Il bando regionale prevede un contributo per i soggetti che intendono realizzare tali alloggi ed è qui che scatta l’inghippo.

Durante l'istruttoria del procedimento di selezione delle proposte, è intervenuta la legge regionale 5 del 6 maggio 2013, che, all'articolo 1, comma 153, ha previsto che "...la concessione di nuovi contributi o agevolazioni in favore di soggetti attuatori legittimati dalle leggi in vigore per il recupero e la costruzione di alloggi nella regione Campania è consentita solo per interventi di recupero edilizio e non per quelli di nuova edificazione".

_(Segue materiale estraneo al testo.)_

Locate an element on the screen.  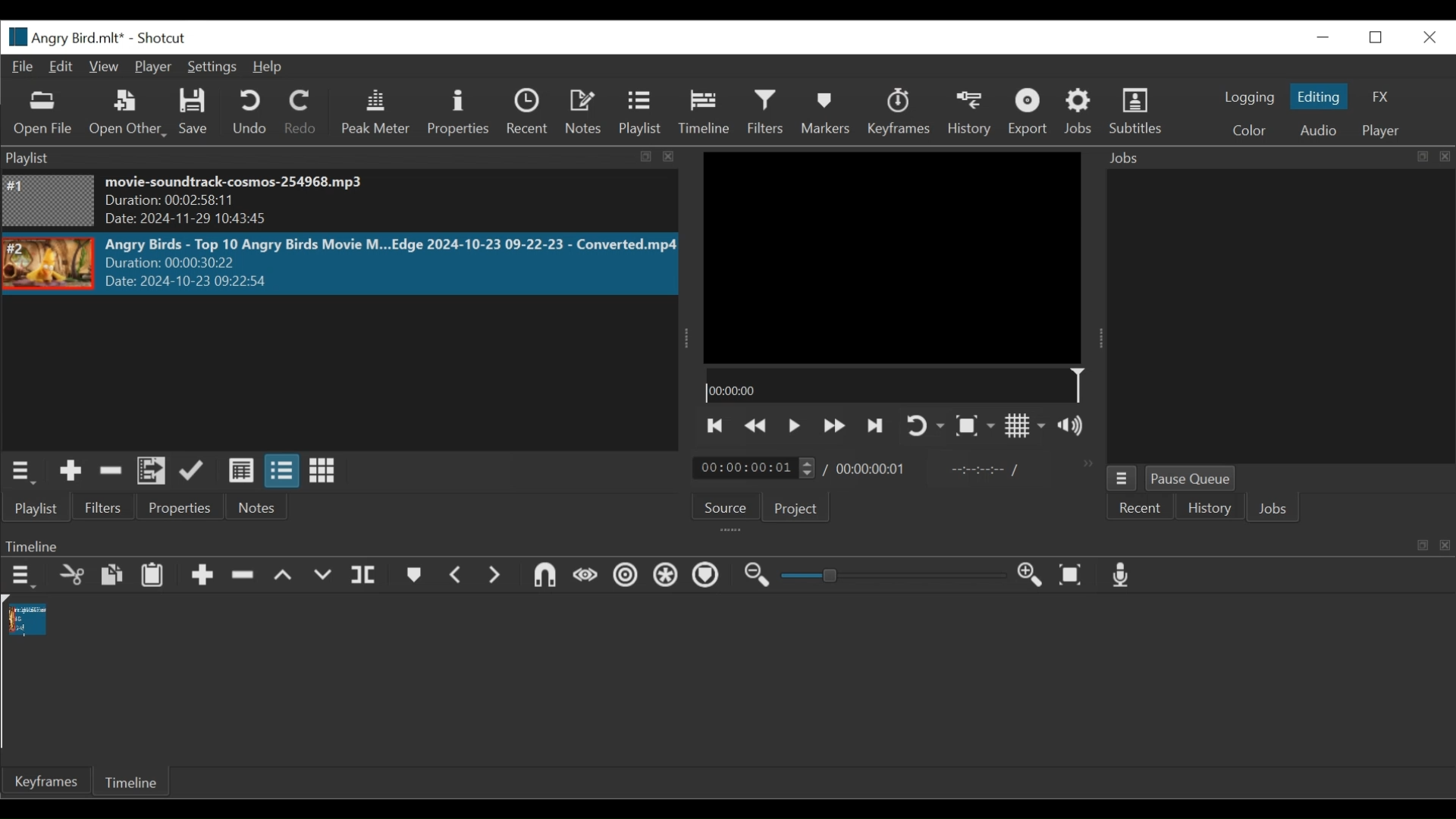
History is located at coordinates (969, 113).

Tale normativa non ha spaventato l’Asppi che il 19 novembre 2013, questa volta senza il Consorzio Urbania, procedeva ad integrare la documentazione relativa al proprio progetto comunicando alla Regione di essere interessata ad andare avanti anche in assenza di contributo.

Nonostante tale integrazione il 23 gennaio 2014 la Regione Campania ha provveduto ad escludere il progetto, tesi confermata anche con il decreto dirigenziale 347 del 2014 dopo le deduzioni presentate dal consorzio Asppi. E qui comincia la battaglia giudiziaria che, tra le altre cose, accomuna Tedesco anche ad altri imprenditori casertani che pure hanno subito il suo stesso destino. A differenza di altri, però, Tedesco riesce a vincere dal momento che il Tar accoglie il suo ricorso, presentato dall’avvocato Renato Labriola, e condanna la Regione Campania alle spese, imponendole di riconoscere al gruppo la possibilità di portare avanti il progetto di edilizia popolare. Con la sentenza del 24 marzo 2016 i giudici Michelangelo Maria Liguori, Presidente FF, Fabrizio D'Alessandri Consigliere, e Francesca Petrucciani, Primo Referendario affermano che «La previsione dell’adozione di una variante urbanistica al ricorrere di determinate condizioni oggettive per la realizzazione di un progetto di housing sociale non può intendersi come la concessione di un’agevolazione in favore dell’interessato, ma come una misura per l’attuazione di un progetto per il quale ricorrono i presupposti di esecuzione e la compresenza di un interesse pubblico». La vittoria davanti al Tar non ha chiuso, però, il braccio di ferro con la Regione che ha presentato appello al Consiglio di Stato. Tale istanza, però, non ferma l’iter del progetto, dal momento che nel nuovo ricorso non c’è alcuna richiesta di sospensiva della sentenza che, quindi, a tutti gli effetti dovrebbe diventare operativa.

Ed è qui che interviene ancora una volta l’avvocato Labriola con un nuovo ricorso con il quale chiede al Tar la nomina di un commissario ad acta per attuare la sentenza al fine di evitare un danno al consorzio Asppi e, nel contempo, di permettere allo stesso di avviare i lavori per gli appartamenti.